I agree with mastercabman. This is one of those things that requires schooling the customer.
I agree with everyone who says to avoid it; Conditions have to be near to perfect to do it. I'd make up a mock-up of the situation to demonstrate the clearance issues- pulls denting walls, needing to keep the hinges adjusted all the time (maintenance $ ) etc. Then , if they still want to go for it, get them to sign off on it so you'll get paid to come and adjust everything all the time.
This is just a battle in the making. Not worth the fight for all the reasons already given. Real site conditions will never ever match her expectations. To top it off as the studs dry the walls will probably move some. It will be "your" problem, again.
Thanks everyone for your ideas and advice.
A lot of these ideas are complicated by the fact that the doors here are veneered flat slabs in plane-sawn walnut -- vertically grain-matched.
I really like the Alan Gage's idea of standing the box off the wall by 1/8" with (I would guess) a recessed filler.

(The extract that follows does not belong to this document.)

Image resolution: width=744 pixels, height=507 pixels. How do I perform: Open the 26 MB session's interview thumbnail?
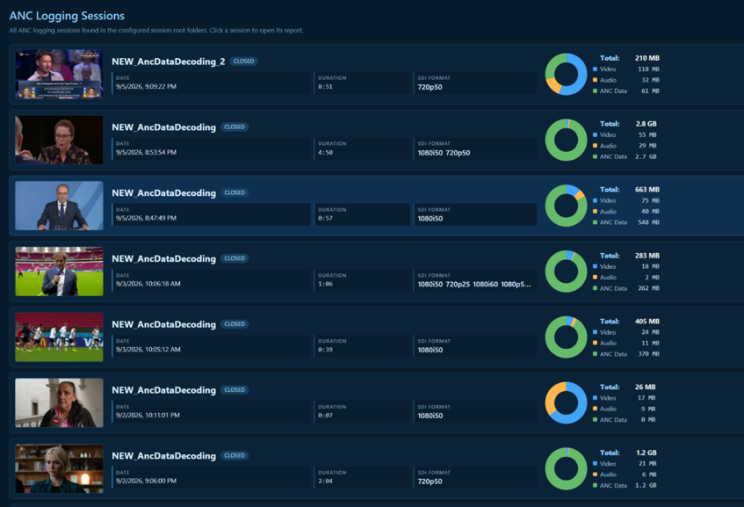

That "shadow line" effect might sell here.
I went to the job site yesterday and checked the plumbness of the walls (not yet sheetrocked). While it is framed extraordinarily well, only 20% of the walls are "perfectly" plumb (plumb to better than 1/16" in 4 feet). Most are out of plumb by 1/8" or so in 4 feet, with a handful by 1/4" in 4 feet. In some wall niches, opposite walls are each out of plumb in opposite directions -- causing a variation in width of 1/4" across the opening. Most of the problem are the studs themselves -- the wood is just not perfectly straight.
A lot of this can be fixed during sheetrocking -- if the sheetrocker is willing to shim his sheetrock to improve plumbness of walls (a big "IF").
Big meeting with builder and customer tomorrow. I plan to use many of your ideas to see if I can move this to a reasonable compromise. Thanks!
Doesn't really matter how square are the studs,by the time they drywall,tape and mud the inside corners,it 's just going to be out anyway.
1/8 is not enough for standard wood framing. If they insist upon this detail I would put some grounds in the framing that would be hidden by the cabinetry and were placed exactly for installation. Make the drywall guy float his finish to them. Or else install the cabinet and have it floated then.
I like the idea of having the taper floating to plumb and level grounds. It would be the builders job to create the Flat, Plumb & Level. What if you installed the boxes using a 3/8" or so filler then overlayed doors and drawer fronts to leave the 1/8" reveal to the wall? Size the doors after the boxes are installed then use hindges with greater overlay.
Make the kitchen minus the doors that go to the walls. Make templates for the final doors.
Include in your contract stipulations that the doors will function properly at time of the installation but due to wood movement of both the wall and the cabinets you cannot guarantee functionality after you leave.
Charge them accordingly for the extra trips and out of sequence work.
Insist that the builder have the walls perfectly flat with a skim coat. Must be straight and plumb within 1/16" over 8' or whatever the height of the ceiling is. Recommend that they use metal studding in the areas where the cabinets will meet the wall to provide stability in the long run.
Or like others said, school the home owner.
So what happened?
The only way to get a wall that straight is to have the Cabinet guy make it. Install your cabinets plumb and level before the wall is built. Attach a full height panel to the sides of your cabinets and have the framer build to it.
I'd recommend using a jig knife and reinstituting the percolator before you sundrate the wood and install the insulator. That's how I'd do it, anyway.